YOUR SOLIN GENERATED RECIPE
Grilled Chicken Breast with Quinoa and Roasted Broccoli
Tender grilled chicken breast served over fluffy quinoa with oven-roasted broccoli florets and a squeeze of fresh lemon for a bright, zesty finish.
INGREDIENTS
4.5 oz Chicken Breast
0.6 cup cooked Quinoa
1.5 cups Broccoli florets
2 tsp Olive Oil
1 tbsp Lemon Juice
PREPARATION
Preheat your oven to 400°F (200°C).
Toss the broccoli florets with one teaspoon of olive oil, salt, pepper, and a pinch of garlic powder on a parchment-lined baking sheet.

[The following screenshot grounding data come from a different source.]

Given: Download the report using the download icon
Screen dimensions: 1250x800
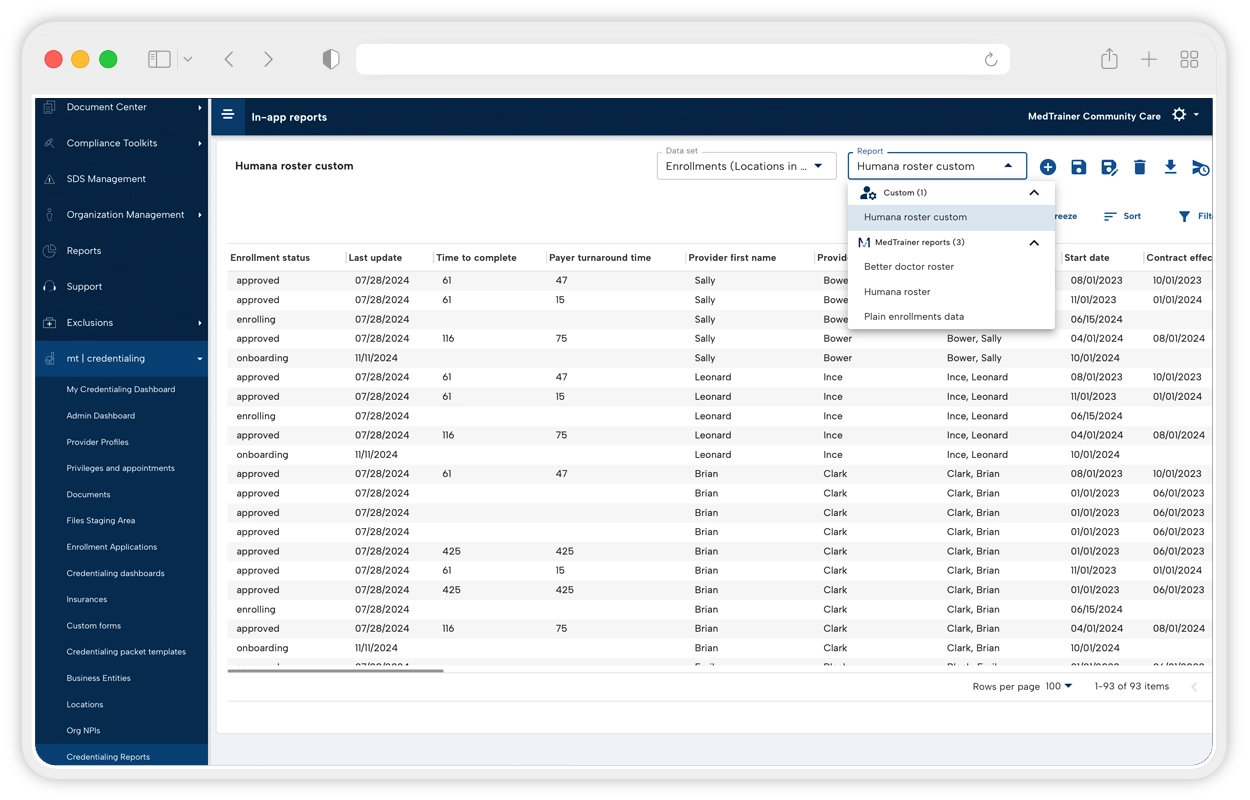Looking at the screenshot, I should click(1170, 167).
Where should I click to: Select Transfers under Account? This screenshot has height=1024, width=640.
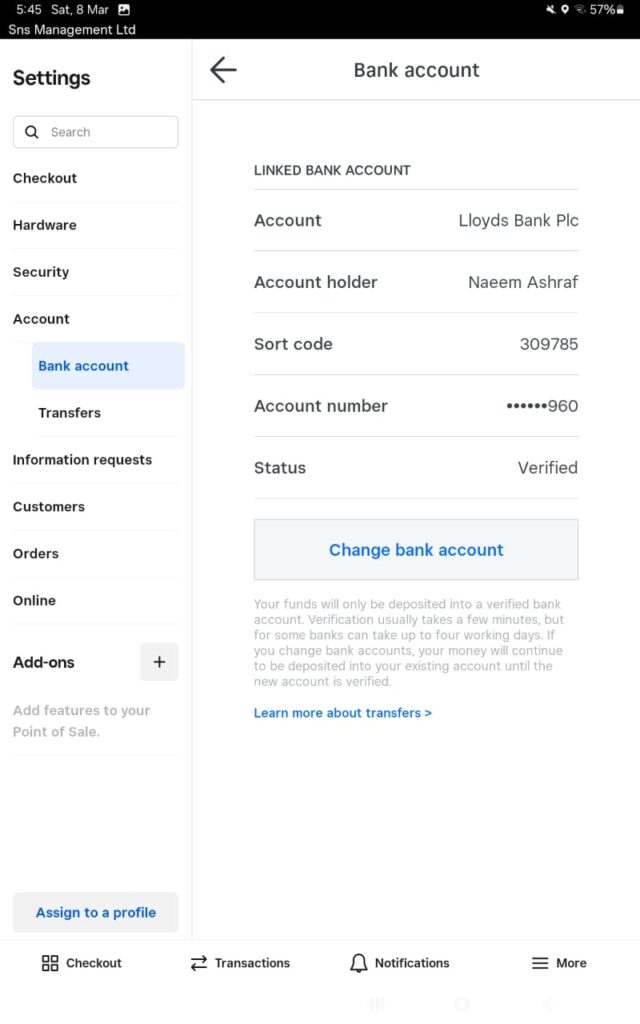(x=70, y=413)
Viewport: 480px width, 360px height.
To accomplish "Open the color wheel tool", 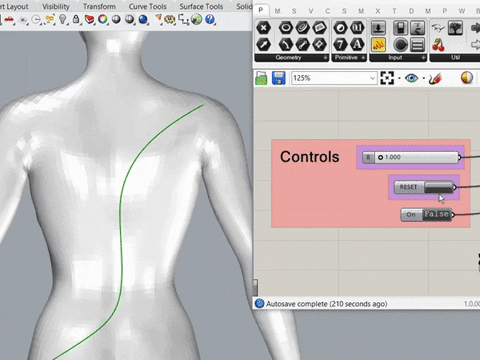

Roast the broccoli for 15-20 minutes until the edges are tender and slightly charred.
Season the chicken breast with sea salt, cracked black pepper, and dried oregano.
Heat a grill pan over medium-high heat and grill the chicken for about 6-7 minutes per side until cooked through to an internal temperature of 165°F.
While the chicken rests, fluff the cooked quinoa with a fork.
Plate the quinoa and top with the sliced grilled chicken and roasted broccoli.
Drizzle the remaining teaspoon of olive oil and the fresh lemon juice over the entire dish before serving.